2 Replies Latest reply on Feb 11, 2014 2:03 PM by rstoney00

    Implementing IPAM: Where to start from and why

    sgenius

      Hi All,

      Please I like to find out how IPAM works. In my work environment, we just want to start IPAM implementation. Currently, we have IPAM 4.0, and our license details show that the allowed number of used IP Addresses is 1024.

      My questions are as follows:

      i. What exactly do we need to monitor using IPAM?

      ii. How does the license work? Is it one license per IP Address?

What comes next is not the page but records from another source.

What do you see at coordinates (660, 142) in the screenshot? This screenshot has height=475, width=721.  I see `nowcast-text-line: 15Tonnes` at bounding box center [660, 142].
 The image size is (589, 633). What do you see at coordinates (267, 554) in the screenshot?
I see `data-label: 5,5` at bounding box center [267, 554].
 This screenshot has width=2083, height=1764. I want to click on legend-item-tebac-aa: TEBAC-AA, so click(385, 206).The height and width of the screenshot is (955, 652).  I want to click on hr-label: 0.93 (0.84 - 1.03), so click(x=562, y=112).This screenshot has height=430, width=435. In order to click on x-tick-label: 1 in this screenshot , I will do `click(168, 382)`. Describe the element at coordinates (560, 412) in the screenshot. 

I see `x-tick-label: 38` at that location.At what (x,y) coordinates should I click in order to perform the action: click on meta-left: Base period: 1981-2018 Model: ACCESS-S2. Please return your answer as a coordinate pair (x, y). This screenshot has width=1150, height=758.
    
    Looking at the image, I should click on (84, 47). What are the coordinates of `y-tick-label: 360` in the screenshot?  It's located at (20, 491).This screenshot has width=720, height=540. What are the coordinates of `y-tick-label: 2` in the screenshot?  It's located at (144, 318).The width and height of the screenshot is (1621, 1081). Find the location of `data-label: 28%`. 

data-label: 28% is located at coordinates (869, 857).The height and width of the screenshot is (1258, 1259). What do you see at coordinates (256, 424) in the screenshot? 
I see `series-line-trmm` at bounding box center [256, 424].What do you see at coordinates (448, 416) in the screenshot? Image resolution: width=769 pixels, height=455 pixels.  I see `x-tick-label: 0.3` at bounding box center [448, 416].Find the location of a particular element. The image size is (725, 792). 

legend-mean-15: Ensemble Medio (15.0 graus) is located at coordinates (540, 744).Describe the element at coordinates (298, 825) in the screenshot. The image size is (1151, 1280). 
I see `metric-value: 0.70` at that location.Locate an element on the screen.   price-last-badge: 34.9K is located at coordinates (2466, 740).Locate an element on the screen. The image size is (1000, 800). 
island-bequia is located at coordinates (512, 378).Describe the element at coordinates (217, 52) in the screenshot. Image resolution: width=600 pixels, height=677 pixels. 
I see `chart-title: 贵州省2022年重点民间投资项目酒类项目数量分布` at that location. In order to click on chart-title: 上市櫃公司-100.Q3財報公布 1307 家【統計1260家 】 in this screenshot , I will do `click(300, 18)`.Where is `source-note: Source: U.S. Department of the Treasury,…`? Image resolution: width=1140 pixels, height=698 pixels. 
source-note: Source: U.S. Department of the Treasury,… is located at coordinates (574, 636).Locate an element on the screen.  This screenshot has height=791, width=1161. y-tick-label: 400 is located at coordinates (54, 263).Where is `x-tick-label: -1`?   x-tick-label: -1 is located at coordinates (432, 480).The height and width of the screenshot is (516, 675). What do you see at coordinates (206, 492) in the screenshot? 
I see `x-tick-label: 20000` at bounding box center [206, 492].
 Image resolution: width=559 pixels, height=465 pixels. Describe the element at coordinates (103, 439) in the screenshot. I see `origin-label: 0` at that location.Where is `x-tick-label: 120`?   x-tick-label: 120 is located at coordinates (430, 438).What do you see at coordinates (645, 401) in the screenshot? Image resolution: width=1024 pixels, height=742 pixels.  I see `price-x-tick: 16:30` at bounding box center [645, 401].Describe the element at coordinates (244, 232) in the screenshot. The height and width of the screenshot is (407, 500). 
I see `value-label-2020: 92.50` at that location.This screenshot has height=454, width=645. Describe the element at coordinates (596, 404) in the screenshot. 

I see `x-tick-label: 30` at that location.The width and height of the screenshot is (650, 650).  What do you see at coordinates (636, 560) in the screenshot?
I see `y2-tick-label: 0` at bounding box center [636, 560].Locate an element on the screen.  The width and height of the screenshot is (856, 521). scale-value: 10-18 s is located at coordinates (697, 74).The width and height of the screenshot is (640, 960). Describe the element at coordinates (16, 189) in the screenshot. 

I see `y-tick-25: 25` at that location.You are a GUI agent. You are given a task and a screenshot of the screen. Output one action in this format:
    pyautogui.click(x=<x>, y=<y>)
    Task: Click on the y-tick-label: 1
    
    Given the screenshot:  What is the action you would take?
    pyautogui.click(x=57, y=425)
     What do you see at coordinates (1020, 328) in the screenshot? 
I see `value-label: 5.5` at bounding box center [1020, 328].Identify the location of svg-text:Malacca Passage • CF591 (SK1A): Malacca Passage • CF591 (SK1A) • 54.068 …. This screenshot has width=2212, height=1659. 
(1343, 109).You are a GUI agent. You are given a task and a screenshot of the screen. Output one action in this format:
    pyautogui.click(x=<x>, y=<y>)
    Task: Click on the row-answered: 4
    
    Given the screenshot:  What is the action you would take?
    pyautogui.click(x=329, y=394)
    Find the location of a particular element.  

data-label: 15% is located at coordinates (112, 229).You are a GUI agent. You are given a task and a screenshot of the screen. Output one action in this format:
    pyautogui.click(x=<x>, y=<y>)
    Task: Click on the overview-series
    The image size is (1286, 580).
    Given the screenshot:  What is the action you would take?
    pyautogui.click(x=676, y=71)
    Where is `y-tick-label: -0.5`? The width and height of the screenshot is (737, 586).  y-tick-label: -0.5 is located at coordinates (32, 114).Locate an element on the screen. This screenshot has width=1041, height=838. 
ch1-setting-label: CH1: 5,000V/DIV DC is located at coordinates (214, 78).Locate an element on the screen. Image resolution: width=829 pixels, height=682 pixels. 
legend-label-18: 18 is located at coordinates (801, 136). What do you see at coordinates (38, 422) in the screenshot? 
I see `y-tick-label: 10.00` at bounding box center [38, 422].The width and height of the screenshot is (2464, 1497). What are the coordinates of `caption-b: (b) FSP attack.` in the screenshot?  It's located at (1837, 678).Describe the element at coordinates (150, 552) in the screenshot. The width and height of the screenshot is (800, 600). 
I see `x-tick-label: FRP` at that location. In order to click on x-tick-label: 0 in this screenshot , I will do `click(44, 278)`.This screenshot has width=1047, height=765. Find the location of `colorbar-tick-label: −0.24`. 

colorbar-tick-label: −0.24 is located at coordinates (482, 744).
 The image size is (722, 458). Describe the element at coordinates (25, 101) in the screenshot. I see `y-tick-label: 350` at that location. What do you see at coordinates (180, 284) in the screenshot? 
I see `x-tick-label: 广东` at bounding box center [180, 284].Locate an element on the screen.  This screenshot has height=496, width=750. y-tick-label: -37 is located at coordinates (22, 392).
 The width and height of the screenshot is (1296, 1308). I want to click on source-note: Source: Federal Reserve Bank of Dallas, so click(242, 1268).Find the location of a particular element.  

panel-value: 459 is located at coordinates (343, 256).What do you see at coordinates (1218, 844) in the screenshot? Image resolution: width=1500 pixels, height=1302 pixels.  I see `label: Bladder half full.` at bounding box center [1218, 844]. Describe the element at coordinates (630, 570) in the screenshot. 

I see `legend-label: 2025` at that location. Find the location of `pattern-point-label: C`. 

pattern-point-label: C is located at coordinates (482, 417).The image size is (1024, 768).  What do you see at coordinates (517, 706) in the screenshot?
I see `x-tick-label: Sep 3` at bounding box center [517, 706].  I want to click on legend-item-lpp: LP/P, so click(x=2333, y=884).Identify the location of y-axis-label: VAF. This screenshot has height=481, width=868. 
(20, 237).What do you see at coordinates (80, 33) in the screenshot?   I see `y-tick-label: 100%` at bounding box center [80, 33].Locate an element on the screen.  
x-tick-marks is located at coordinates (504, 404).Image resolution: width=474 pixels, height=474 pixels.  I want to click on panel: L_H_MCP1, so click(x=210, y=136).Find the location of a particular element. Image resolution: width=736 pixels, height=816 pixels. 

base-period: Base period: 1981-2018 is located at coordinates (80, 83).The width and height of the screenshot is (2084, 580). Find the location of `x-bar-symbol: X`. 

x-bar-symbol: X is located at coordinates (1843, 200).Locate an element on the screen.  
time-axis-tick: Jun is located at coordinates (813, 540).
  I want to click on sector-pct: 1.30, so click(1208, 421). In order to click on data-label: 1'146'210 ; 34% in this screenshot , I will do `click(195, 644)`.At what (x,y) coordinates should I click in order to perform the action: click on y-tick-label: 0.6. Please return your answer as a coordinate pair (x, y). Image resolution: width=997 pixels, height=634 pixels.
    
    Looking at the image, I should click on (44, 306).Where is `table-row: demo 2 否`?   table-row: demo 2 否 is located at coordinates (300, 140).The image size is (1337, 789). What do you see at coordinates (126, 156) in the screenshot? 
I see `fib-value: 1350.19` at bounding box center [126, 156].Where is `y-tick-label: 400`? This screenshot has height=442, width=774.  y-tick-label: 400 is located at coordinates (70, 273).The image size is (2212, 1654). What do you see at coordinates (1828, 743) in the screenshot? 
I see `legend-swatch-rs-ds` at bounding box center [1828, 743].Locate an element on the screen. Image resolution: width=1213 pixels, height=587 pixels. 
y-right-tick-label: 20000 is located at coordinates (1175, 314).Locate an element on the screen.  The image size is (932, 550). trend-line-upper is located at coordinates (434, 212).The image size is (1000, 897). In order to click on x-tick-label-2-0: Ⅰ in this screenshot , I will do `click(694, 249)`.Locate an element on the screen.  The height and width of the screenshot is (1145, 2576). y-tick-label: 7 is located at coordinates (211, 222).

      iii. In my work environment, a class A subnetwork is used; and it is more than 1024 addresses.  With this, I believe  that some kind of prioritization has to be taken into consideration in terms of the IP Addresses to manage and why. This is actually my biggest question. What range of  IP Addresses do I manage and why? We have DHCP servers, DNS servers, and IP addresses that are used by our server farms, management devices, and a number of branch offices that would continue to increase; these offices make use of IP addresses of a certain range too, all under the class A subnetwork address.

       

       

      Please, I need detailed advice. Many thanks as you respond.

       

      Regards.

        • Re: Implementing IPAM: Where to start from and why
          michal.hrncirik

          Hi sgenius,

           

          glad to hear you would like to use IPAM. I'm product manger of this product. I'd like to help you with your questions:

           

          1) IPAM is able to monitor utilization of your subnets (end-IP like PCs or servers via ICMP and SNMP protocol). You need to know IP address range you want to monitor (like 192.168.1.0 - 192.168.1.254) and add this as new subnet in IPAM. IPAM then automatically scan the subnet and tell you what's IP address utilization.

           

          2) IPAM licenses is related to "used" IP addresses. That means, you have defined 3 subnets in IPAM and IPAM is activelly scanning for IP address utilization. If you have license for 1000 IP addresses and you have more than 1000 active IP addresses (marked as used in IPAM) then some of those will be acting as "available" because you don't have enough licensed elements (IPAM will popup with warning message).

           

          3) I would recommend to create class A supernet and then multiple subnets with ranges you need to monitor. obviously, if you have more than 1024 IP addresses you need to prioritize. I'd actually avoid polling of DHCP servers or DNS and focused more on subnets that are used for dynamic changes (client's PCs, engineering, etc.) because there is a chance that these subnets may become fully utilized comparing to your DHCP server subnet. (BTW IPAM can monitor DHCP scopes as well and atomatically pull down it into IPAM)

           

          you may also find this video as useful: IP Address Manager Overview - Videos | SolarWinds

          • Re: Implementing IPAM: Where to start from and why
            rstoney00

            sgenius

             

               Michal answered the license issue.   Implementation wise, the first step for you?  Step away from the IPAM console!

             

            Okay, seriously, don't just start throwing things in there.  From what you describe, there are some potential political / network administrative boundaries that exist.   So before you start the mass import of data, be sure to know where those are FIRST.   This directly affects how and at what boundaries you will permit users/groups for either RO acccess, Full admin access, etc.

             

            Now, once you know where to lay out your boundaries, based upon your IP address structure - NOW you start laying out things in IPAM.   If you start with the blank template provided, everyone gets access starting at the top.  Small areas, this is okay.  Larger areas, it can get cumbersome really quickly.

             

            It can be somewhat tedious to manage the alignment of your logical IP address structure with the sometimes illogical manner of how the network is taken care of, but a few minutes planning now will save you headaches later.